C'est un niveau de psika pratique : ce que l'on fait, et à qui demander.
Rédaction et iyun :
הרב יוסף חיים סממה · DAAT
Comment lire ce niveau. Chaque affirmation est ancrée soit dans le texte du Choulhan Aroukh et de ses nossei kelim (Shach, Taz, Pri Megadim, Pithei Teshuva), soit dans une responsa nommée des poskim contemporains. Sur le Yoreh De'ah, il n'y a ni Mishna Berurah (qui ne commente que l'Orach Chaim), ni Choulhan Aroukh HaRav / Daat HaRav (l'Admour HaZaken n'a pas écrit le YD). Toute application concrète (lema'asse) se conclut par le renvoi à ton Rav : les cas réels mêlent des détails de fait (qui mange, à quelle table, quel signe distinctif) que seul un posek voyant ta situation peut trancher.
📑 תוכן העניינים
שורש הדין — גזירה לגזירה והרחקה (ט״ז ס״ק א)
פסק המחבר והרמ״א — מסגרת ההלכה בשני הסעיפים
איזה שלחן ואיזו העלאה — שלחן אכילה מול שלחן סידור
הכרעת נושאי הכלים — ש״ך, ט״ז, פר״מ, פתחי תשובה
מכירים, מקפידים, אכסנאים — והנפקא מינה למעשה
גדר ההיכר — מפה, פת, כלי, מנורה, מלח
שתייה מכלי אחד — דין נפרד וחמור
הדלקה בחמאה אצל בשר — חשש נטיפה (פת״ש ס״ק א)

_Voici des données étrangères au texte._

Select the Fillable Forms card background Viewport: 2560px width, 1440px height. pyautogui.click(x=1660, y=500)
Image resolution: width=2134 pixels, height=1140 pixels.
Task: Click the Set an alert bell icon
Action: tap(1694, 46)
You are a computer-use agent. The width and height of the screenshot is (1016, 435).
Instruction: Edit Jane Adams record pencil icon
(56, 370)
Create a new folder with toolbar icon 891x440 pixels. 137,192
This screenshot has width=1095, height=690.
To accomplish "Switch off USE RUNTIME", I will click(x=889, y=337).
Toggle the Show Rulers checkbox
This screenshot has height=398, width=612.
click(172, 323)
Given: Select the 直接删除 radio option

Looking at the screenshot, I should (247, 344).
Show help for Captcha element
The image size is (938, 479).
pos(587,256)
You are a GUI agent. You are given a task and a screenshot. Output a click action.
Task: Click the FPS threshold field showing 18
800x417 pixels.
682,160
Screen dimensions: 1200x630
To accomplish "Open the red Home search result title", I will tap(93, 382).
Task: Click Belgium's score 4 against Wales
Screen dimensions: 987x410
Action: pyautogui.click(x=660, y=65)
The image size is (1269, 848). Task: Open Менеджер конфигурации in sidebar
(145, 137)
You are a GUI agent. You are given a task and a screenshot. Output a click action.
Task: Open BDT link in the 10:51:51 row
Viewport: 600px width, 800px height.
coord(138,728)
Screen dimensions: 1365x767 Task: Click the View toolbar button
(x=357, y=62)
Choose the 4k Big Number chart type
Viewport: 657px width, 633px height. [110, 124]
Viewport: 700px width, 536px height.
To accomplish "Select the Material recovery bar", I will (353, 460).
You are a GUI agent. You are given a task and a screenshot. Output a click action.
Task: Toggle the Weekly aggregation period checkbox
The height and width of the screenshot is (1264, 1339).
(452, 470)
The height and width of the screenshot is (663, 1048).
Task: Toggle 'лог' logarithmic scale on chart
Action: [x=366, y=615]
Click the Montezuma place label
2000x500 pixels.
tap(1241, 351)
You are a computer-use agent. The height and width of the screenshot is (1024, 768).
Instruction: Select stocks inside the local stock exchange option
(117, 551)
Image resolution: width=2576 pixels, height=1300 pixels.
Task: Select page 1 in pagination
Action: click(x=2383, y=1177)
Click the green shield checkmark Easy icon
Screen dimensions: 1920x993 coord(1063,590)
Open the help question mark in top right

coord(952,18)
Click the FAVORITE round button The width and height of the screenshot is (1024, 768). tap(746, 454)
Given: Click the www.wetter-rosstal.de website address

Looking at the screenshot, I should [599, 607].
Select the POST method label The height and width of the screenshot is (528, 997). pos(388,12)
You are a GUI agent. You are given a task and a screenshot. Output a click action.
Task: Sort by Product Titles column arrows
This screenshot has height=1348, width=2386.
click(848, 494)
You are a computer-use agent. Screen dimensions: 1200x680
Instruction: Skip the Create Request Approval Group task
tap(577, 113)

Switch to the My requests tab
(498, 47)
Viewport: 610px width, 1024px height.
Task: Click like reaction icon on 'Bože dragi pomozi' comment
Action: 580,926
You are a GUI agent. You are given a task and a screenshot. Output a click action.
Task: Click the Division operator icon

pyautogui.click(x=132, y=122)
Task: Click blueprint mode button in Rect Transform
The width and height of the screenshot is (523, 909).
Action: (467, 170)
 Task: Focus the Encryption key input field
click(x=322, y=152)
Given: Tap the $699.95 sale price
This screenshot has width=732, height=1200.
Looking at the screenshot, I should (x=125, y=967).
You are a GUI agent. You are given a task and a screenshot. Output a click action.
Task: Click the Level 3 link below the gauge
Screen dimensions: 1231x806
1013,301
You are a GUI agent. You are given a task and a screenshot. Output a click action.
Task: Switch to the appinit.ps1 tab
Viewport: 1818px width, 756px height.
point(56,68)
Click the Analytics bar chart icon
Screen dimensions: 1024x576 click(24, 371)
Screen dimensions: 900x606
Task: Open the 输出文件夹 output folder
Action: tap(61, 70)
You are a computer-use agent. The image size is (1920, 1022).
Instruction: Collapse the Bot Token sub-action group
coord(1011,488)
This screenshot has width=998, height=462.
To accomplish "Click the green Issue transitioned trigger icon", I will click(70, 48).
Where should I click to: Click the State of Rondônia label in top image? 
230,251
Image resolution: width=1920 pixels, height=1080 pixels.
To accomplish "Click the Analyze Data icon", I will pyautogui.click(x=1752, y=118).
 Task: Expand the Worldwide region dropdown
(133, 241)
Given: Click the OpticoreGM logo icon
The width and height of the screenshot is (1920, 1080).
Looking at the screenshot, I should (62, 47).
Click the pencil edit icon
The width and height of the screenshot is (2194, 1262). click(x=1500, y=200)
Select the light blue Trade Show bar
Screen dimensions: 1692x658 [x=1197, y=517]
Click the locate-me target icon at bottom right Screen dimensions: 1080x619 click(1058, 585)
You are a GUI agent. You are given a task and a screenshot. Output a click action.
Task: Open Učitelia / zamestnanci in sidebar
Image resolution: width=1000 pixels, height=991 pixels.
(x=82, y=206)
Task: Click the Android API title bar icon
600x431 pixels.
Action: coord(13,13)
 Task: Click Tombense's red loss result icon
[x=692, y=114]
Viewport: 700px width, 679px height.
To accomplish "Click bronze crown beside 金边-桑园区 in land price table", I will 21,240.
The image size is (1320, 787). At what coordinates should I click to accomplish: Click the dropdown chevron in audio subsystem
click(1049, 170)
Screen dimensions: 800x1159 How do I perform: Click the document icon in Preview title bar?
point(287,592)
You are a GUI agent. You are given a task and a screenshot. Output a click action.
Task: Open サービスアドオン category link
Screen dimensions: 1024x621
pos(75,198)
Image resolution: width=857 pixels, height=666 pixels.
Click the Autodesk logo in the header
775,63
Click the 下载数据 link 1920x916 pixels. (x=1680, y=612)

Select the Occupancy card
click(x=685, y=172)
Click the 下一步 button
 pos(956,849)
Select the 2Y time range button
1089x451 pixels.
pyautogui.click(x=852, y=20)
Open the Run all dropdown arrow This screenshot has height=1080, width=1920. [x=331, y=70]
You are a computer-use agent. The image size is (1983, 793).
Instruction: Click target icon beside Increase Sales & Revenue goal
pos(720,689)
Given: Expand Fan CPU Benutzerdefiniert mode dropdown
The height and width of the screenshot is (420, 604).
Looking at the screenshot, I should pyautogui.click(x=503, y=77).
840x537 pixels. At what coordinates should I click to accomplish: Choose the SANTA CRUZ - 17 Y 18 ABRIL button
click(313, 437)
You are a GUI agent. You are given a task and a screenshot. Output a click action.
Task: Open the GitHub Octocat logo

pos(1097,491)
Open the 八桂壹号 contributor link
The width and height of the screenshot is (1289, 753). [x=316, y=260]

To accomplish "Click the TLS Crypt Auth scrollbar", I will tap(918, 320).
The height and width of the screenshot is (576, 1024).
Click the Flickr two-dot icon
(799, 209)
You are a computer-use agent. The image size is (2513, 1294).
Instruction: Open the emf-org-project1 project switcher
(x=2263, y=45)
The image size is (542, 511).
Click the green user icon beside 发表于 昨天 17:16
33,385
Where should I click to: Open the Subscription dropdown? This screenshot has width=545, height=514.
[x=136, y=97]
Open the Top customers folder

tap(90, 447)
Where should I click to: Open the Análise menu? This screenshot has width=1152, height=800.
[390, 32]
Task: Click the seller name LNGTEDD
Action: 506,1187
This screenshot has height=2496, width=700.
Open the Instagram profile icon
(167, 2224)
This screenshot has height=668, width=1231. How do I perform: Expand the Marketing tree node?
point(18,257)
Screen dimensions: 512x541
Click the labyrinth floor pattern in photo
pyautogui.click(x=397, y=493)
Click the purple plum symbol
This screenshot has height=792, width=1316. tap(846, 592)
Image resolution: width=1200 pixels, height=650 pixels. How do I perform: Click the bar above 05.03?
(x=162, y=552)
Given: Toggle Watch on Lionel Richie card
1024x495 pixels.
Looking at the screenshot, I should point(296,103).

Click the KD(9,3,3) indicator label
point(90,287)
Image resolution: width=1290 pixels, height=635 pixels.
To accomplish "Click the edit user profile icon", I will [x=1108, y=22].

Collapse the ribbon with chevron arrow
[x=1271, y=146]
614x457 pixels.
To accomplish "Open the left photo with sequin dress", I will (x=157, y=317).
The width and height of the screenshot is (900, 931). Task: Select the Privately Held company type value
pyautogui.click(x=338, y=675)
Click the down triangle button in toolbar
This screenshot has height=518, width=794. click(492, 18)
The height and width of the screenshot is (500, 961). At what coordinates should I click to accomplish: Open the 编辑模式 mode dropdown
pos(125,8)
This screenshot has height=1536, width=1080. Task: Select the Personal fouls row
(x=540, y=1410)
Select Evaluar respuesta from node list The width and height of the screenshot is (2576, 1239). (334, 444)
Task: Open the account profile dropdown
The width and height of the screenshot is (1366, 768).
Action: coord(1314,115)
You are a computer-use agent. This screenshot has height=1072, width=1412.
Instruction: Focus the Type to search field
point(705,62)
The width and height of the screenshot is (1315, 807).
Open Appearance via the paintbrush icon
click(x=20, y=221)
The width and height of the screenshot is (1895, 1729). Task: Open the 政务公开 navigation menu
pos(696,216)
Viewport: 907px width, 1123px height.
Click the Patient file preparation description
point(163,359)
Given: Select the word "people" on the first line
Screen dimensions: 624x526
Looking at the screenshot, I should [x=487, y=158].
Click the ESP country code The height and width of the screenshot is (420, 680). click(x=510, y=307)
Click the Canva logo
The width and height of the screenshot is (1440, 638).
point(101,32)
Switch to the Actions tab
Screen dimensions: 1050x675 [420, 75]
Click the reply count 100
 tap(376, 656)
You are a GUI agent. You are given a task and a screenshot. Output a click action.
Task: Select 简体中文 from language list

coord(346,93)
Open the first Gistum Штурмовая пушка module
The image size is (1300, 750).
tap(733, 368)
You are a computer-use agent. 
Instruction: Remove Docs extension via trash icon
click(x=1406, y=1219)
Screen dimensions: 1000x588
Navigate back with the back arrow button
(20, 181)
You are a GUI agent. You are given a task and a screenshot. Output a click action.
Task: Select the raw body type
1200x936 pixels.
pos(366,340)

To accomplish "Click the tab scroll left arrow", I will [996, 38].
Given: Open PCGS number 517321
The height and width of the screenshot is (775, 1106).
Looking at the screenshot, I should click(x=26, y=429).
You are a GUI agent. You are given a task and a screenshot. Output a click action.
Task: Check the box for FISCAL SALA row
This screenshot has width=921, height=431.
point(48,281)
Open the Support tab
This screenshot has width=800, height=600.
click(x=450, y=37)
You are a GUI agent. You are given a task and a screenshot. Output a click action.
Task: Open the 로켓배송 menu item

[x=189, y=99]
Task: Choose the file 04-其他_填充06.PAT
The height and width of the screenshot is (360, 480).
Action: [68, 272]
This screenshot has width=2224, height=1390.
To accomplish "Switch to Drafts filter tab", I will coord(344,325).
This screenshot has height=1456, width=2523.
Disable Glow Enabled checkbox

פסיקת הספרדים בזמננו — Yabia Omer, Yalkout Yossef, Or LeTzion
פסיקת האשכנזים — Iggrot Moshe et acharonim
מצבים מודרניים — Buffet, restaurant, repas de communauté
La table de repas. Même la viande de bête sauvage et de volaille, il est interdit de la poser sur une table où l'on mange du fromage, de peur qu'on n'en vienne à les manger ensemble. Mais sur une table où l'on dispose seulement les plats (avant le service), il est permis de poser l'un à côté de l'autre.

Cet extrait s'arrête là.